- [Page text]:
◇ ◇ ◇ ◇

SE-0390: @noncopyable structs and enums

I'd like to experiment with non copyable types with SQLite statements. Those are objects that should not have several users - for example if the database rows fetched from a statement are iterated by two consumers, none will get the rows it expects. I currently put advice against statement sharing in the documentation: move-only types look like a good fit.

But I can't start experimenting. The linked toolchain macOS #583 won't run with the following dialog (developer not verified):

/Library/Developer/Toolchains/swift-PR-63783-583.xctoolchain/usr/bin/swift package build

And GRDB version 6.8.0 won't build
with the latest available toolchain swift-DEVELOPMENT-SNAPSHOT-2023-02-23-a.xctoolchain aka org.swift.57202302231a:

$ /Library/Developer/Toolchains/swift-DEVELOPMENT-SNAPSHOT-2023-02-23-a.xctoolchain/usr/bin/swift build
...
error: compile command failed due to signal 6 (use -v to see invocation)
Failed to reconstruct type for $sScs12ContinuationVyxq__GD
Original type:
(struct_type decl=_Concurrency.(file).AsyncThrowingStream.Continuation
  (parent=bound_generic_struct_type decl=_Concurrency.(file).AsyncThrowingStream
    (generic_type_param_type depth=0 index=0 decl=_Concurrency.(file).AsyncThrowingStream.Element)

◇ ◇ ◇ ◇

- [Entries provided]:
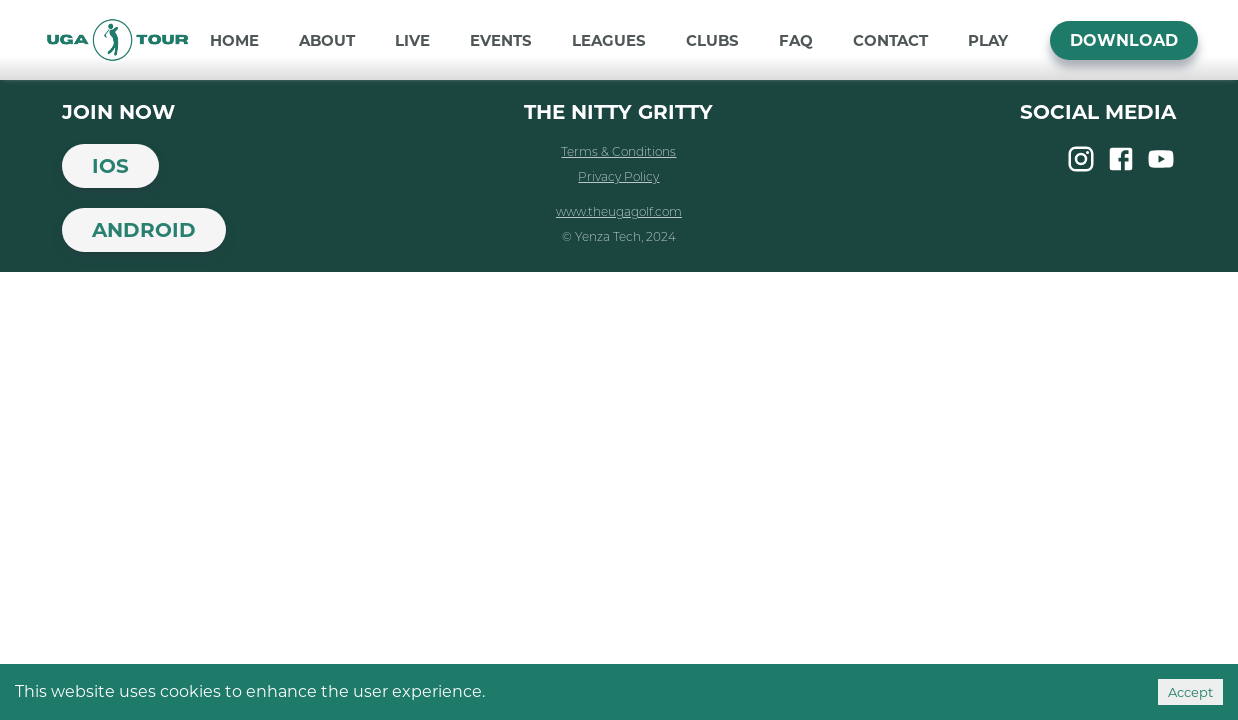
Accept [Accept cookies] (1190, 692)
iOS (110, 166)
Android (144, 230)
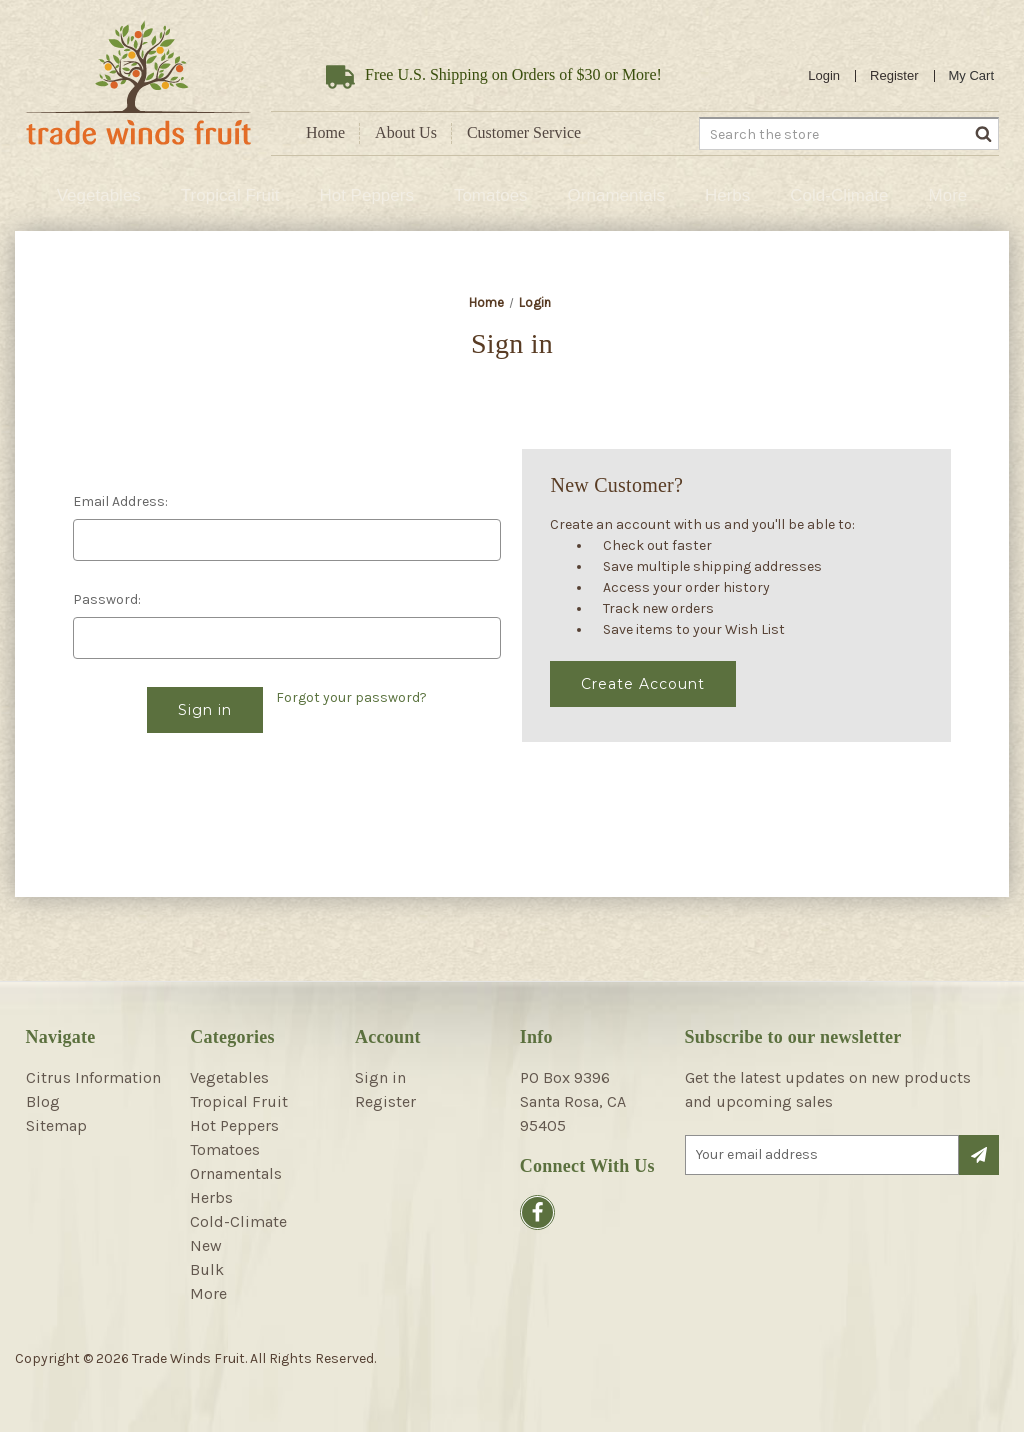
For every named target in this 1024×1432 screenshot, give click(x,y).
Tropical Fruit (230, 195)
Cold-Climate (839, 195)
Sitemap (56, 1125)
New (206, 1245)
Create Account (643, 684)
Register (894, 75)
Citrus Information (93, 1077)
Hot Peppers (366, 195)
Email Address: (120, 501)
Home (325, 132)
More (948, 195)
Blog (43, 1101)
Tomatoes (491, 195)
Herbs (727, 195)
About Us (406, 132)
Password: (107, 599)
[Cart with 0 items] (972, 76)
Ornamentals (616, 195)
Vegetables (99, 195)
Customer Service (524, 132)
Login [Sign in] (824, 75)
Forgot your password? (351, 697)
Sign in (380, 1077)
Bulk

◇ ◇ ◇ ◇

- [To do]:
A. From the post on noncopyable types, repeat the stretch from "I'd like to" through "to see invocation)".
B. Render this sentence from the post on noncopyable types in French: "Those are objects that should not have several users - for example if the database rows fetched from a statement are iterated by two consumers, none will get the rows it expects."

- [Solved tasks]:
A.
I'd like to experiment with non copyable types with SQLite statements. Those are objects that should not have several users - for example if the database rows fetched from a statement are iterated by two consumers, none will get the rows it expects. I currently put advice against statement sharing in the documentation: move-only types look like a good fit.

But I can't start experimenting. The linked toolchain macOS #583 won't run with the following dialog (developer not verified):

/Library/Developer/Toolchains/swift-PR-63783-583.xctoolchain/usr/bin/swift package build

And GRDB version 6.8.0 won't build
with the latest available toolchain swift-DEVELOPMENT-SNAPSHOT-2023-02-23-a.xctoolchain aka org.swift.57202302231a:

$ /Library/Developer/Toolchains/swift-DEVELOPMENT-SNAPSHOT-2023-02-23-a.xctoolchain/usr/bin/swift build
...
error: compile command failed due to signal 6 (use -v to see invocation)

B. Ce sont des objets qui ne devraient pas avoir plusieurs utilisateurs - par exemple, si les lignes de la base de données récupérées depuis une instruction sont parcourues par deux consommateurs, aucun n'obtiendra les lignes qu'il attend.